Rojas was born and raised in San Juan Province. The son of a prominent local family, he earned a law degree at the University of Buenos Aires in 1875. He returned to San Juan, serving as attorney for the Argentine Great Western Railway, the Transandine Railway, and the National Mortgage Bank. He also served as a defense attorney in the provincial juvenile courts and in the 1878 convention that approved a series of amendments to the San Juan Constitution.
He was elected to the Argentine Chamber of Deputies in 1879, and was appointed Economy Minister for San Juan Province by interim Governor Juan Luis Sarmiento during his 1881-84 term. He later served as Director of the National Patent Office and wrote numerous academic papers in subsequent decades, including a biographical sketch of Fray Justo de Santa María de Oro (1897), and Estudios de derecho procesal argentino (Studies on Due Process in Argentine Law), published in a Buenos Aires journal La Semana Médica, in 1911.

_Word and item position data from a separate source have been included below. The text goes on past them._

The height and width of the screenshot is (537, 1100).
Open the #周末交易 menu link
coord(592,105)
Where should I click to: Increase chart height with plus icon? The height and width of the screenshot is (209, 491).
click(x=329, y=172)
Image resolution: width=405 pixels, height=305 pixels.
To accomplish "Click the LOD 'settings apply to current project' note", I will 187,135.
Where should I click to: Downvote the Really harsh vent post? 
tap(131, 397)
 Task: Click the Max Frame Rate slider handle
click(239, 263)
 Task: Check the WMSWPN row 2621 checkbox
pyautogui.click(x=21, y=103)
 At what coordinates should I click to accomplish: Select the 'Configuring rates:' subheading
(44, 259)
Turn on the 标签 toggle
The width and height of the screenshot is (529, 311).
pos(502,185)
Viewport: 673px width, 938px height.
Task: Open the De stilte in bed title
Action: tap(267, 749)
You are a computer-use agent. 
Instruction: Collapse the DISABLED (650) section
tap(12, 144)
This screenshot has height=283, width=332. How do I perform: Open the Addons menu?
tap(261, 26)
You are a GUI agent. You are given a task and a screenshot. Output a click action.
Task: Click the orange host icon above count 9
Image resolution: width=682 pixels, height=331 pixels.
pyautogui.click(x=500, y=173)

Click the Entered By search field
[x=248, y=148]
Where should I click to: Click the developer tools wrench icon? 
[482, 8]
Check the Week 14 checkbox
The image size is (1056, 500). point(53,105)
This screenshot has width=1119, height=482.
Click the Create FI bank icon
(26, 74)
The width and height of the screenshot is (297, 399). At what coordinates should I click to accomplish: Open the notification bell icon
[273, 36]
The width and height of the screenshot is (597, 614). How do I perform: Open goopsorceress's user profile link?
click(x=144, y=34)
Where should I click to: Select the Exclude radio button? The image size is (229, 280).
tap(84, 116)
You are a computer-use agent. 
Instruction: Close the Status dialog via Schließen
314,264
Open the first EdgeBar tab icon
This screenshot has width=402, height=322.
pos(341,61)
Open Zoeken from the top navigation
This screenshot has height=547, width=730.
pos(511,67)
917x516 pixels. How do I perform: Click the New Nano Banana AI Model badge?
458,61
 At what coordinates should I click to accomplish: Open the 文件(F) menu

The first elections for governor in the agrarian Province of San Juan following the 1912 federal enactment of the Sáenz Peña Law (which guaranteed certain voter rights, such as the secret ballot and universal male suffrage) led to the establishment of the Civic Concentration (CC). A conservative party, the CC supported the national administration, which since 1874 had been controlled by the landowner-oriented National Autonomist Party (PAN). The CC nominated Rojas and running mate César Aguilar, who in elections held on January 4, 1914, wrested the Governor's post from the Popular Party (in power locally since 1907); Vice-Governor Aguilar died suddenly on August 5.